Return only the stretch of the material below that begins with the line containing "You are a GUI" and ends with the line containing "Click the planned", exactly; both of those lines belong to it.
⟨
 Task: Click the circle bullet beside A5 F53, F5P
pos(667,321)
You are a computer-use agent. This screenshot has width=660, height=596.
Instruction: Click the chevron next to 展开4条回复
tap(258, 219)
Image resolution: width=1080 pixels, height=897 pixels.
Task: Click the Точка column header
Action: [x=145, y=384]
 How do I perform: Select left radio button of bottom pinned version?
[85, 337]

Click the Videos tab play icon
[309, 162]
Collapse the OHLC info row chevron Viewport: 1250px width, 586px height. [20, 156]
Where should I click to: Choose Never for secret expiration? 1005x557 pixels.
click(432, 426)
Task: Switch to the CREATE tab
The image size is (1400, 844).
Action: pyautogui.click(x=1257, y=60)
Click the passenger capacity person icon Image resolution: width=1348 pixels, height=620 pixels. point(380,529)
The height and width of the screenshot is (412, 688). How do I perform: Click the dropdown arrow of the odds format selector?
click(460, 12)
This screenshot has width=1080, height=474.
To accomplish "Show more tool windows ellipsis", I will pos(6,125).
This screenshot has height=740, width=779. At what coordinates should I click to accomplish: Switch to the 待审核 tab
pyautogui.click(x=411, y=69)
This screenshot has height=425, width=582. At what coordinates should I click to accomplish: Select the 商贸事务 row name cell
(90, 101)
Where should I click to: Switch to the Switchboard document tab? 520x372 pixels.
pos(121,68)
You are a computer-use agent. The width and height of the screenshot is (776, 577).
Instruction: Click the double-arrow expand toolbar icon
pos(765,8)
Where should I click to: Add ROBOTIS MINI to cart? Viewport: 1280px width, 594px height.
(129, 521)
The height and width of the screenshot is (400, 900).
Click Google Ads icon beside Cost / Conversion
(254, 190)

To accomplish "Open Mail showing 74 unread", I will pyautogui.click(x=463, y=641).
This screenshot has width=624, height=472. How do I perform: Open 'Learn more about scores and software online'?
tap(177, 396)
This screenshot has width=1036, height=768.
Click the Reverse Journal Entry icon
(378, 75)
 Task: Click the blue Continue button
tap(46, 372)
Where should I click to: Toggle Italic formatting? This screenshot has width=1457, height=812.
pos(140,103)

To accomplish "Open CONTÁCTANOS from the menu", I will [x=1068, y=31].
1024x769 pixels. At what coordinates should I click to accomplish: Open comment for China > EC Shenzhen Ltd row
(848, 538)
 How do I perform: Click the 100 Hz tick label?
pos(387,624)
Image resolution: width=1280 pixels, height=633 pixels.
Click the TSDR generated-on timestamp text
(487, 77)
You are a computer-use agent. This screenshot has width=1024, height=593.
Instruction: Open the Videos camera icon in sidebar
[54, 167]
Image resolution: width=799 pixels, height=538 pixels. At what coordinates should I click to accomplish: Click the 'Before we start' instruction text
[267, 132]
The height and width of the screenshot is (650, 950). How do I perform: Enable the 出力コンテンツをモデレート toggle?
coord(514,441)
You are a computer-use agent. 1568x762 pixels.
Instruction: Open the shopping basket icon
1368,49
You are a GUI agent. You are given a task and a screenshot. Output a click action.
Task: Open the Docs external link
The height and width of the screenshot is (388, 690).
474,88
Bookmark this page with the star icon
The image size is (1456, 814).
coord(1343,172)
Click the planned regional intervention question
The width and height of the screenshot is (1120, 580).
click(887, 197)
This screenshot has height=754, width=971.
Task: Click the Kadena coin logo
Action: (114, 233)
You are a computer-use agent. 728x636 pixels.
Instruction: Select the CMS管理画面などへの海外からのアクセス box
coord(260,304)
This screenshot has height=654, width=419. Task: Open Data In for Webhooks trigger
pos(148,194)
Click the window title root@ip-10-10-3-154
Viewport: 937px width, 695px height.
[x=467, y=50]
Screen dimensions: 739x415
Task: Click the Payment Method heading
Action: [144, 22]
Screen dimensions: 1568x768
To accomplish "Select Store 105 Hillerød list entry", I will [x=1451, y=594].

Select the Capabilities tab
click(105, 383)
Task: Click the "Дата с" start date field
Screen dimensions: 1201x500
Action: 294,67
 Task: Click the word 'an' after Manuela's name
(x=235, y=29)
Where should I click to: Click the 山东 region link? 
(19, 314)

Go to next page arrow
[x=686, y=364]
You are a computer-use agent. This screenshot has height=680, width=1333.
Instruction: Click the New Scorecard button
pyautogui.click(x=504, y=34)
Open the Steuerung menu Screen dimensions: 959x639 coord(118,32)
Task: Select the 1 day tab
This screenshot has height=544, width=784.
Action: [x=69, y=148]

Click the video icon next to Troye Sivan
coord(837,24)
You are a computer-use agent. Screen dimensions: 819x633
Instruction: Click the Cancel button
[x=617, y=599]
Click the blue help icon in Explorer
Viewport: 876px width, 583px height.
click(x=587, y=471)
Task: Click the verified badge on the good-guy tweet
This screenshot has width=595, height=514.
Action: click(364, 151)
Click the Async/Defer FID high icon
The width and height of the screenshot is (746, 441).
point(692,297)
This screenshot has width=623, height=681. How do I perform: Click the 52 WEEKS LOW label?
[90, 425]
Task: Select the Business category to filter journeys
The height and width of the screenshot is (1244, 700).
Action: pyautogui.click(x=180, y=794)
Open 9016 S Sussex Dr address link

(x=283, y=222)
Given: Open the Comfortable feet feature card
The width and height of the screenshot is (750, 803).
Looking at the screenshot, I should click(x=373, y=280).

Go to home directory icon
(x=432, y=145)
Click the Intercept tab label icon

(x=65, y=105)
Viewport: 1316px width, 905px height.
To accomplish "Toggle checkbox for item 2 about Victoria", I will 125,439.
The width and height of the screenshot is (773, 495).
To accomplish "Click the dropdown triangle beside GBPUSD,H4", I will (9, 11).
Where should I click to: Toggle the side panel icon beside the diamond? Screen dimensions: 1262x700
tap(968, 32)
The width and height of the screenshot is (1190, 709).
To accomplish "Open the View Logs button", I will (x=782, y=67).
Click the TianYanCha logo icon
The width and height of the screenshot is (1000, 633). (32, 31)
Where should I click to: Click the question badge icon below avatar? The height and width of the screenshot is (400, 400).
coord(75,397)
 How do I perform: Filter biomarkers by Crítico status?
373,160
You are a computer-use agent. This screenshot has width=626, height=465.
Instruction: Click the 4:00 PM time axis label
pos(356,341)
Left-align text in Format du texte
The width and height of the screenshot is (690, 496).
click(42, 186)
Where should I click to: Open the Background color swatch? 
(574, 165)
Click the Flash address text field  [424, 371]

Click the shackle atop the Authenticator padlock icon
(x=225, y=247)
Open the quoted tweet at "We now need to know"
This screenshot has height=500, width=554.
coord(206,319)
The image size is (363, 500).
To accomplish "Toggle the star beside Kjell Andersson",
⟩
Response box |
You are a GUI agent. You are given a task and a screenshot. Output a click action.
Task: Open the Docs external link
The height and width of the screenshot is (388, 690).
474,88
Bookmark this page with the star icon
The image size is (1456, 814).
coord(1343,172)
Click the planned regional intervention question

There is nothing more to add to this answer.